Finland argued that the measures are “unjustified” in its case. And the Dutch, in particular, are unhappy about the ban on feed containing meat and bonemeal. But although they argue that it will be tough to find an alternative high-protein feed for their millions of pigs, most BSE analysts argue that the ban, along with EU-wide blanket testing and slaughter, is essential if the widespread denial, finally followed by embarrassed admission, in Germany is not to be repeated.

However, the testing many not end with beef. Some British experts are even calling for a mass screening programme to establish whether BSE could have spread from cattle to sheep.

Mad sheep?

“Of the 40 million sheep in Britain, some 4,000 succumb annually to another disease, scrapie, which appears not to have any human health risk. It is possible, however, that some of these animals are actually suffering from BSE,” says Sir John Krebs, chair of the UK’s Food Standards Agency.

“We simply do not know whether sheep are also dying from BSE,” he said. Or whether eating lamb could also pose a health risk to humans.

The lack of knowledge has prompted massive increases in research into BSE and prion diseases in Europe.

Last November, French Prime Minister Lionel Jospin announced that his country would treble its spending on basic prion research to FF210 million for 2001. Germany has also announced huge research spending increases.

Hopes of a test and a cure

At present, there is no cure for BSE or for vCJD. However, in December 2000, a Swiss team did announce a major breakthrough, which is raising hopes of a fast, accurate test for the disease in living people, and even a potential treatment.
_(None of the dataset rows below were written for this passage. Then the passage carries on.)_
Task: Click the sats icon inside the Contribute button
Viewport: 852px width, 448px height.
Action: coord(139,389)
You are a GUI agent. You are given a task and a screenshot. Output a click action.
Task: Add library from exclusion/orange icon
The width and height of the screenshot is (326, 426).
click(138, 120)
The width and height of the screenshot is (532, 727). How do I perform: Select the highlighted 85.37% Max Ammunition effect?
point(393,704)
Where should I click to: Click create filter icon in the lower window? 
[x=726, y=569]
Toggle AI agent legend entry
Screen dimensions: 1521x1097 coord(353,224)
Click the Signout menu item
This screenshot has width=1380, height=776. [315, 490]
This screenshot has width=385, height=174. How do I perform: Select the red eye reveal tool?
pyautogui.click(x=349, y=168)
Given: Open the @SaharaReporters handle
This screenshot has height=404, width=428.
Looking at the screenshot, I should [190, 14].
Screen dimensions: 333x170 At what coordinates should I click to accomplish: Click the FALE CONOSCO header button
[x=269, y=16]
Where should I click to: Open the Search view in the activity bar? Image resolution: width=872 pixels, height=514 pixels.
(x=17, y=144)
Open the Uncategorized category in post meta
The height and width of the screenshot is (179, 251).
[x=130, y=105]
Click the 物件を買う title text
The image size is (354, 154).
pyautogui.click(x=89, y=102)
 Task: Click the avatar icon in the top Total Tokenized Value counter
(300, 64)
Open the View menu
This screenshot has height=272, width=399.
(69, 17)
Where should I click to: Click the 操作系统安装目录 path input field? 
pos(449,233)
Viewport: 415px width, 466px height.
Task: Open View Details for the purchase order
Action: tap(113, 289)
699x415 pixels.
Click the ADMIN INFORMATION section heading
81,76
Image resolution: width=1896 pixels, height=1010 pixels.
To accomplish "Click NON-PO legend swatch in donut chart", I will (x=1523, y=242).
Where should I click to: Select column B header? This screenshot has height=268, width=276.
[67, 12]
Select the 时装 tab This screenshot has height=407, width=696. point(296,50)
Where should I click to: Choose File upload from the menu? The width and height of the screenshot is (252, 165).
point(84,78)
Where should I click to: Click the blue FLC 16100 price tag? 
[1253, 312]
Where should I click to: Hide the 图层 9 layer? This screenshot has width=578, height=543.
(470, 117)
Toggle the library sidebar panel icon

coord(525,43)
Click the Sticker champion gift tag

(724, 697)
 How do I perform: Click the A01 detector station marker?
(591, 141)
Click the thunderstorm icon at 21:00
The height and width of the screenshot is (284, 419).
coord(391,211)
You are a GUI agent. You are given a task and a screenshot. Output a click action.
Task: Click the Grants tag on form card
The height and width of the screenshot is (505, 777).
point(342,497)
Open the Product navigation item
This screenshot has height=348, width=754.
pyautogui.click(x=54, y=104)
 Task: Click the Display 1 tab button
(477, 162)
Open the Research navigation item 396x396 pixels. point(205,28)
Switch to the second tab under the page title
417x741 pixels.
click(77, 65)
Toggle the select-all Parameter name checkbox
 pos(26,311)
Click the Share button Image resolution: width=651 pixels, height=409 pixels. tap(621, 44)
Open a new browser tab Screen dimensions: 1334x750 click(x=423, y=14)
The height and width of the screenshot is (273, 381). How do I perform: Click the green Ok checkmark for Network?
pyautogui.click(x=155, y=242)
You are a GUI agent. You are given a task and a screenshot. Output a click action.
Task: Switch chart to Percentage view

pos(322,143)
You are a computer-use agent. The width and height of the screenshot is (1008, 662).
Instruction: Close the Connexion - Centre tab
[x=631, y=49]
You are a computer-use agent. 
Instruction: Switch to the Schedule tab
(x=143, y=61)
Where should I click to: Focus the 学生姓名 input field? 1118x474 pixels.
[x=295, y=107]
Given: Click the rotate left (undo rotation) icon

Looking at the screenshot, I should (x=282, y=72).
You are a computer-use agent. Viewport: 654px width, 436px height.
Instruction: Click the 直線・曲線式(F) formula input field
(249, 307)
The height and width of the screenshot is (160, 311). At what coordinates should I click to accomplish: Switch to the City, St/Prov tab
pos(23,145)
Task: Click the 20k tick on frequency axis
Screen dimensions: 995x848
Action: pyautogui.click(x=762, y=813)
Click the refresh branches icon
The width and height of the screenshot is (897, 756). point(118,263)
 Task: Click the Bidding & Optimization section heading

The team identified the first natural molecule that binds strongly to abnormal prions, but not to normal ones. The molecule is called plasminogen, an inactive form of a chemical thought to be essential for thought and memory.

Sipa press/H. Lane

The discovery could also mean donated blood could be effectively screened for the rogue prions. Almost a dozen countries have already banned blood donations from people who have spent more than six months in Britain. Experts think that any infectious prions in blood would be contained in the white blood cells, and the majority of these cells are routinely removed from blood in the UK. But some critics have claimed no one can be sure the infectious agent cannot be carried in other parts of the blood. The fact that plasminogen binds to the deformed prions makes this much more likely. But it also raises the hope that plasminogen could possibly be used to mop up the prions in infected animals or people.

If John Collinge is right, unless more urgent prion research is carried out, the human cost of the BSE tragedy may end up being much higher than the cost to Europe’s farmers.